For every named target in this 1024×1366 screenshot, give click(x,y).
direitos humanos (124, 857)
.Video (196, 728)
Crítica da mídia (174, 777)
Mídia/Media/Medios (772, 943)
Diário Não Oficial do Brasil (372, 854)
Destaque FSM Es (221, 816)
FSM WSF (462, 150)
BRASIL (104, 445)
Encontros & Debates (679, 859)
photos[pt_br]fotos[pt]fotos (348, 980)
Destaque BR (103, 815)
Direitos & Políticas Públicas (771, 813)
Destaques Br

▸ Task brief: All of the records should be repeated precisely as written.

▸ Answer space:
For every named target in this 1024×1366 screenshot, give click(x,y).
direitos humanos (124, 857)
.Video (196, 728)
Crítica da mídia (174, 777)
Mídia/Media/Medios (772, 943)
Diário Não Oficial do Brasil (372, 854)
Destaque FSM Es (221, 816)
FSM WSF (462, 150)
BRASIL (104, 445)
Encontros & Debates (679, 859)
photos[pt_br]fotos[pt]fotos (348, 980)
Destaque BR (103, 815)
Direitos & Políticas Públicas (771, 813)
Destaques Br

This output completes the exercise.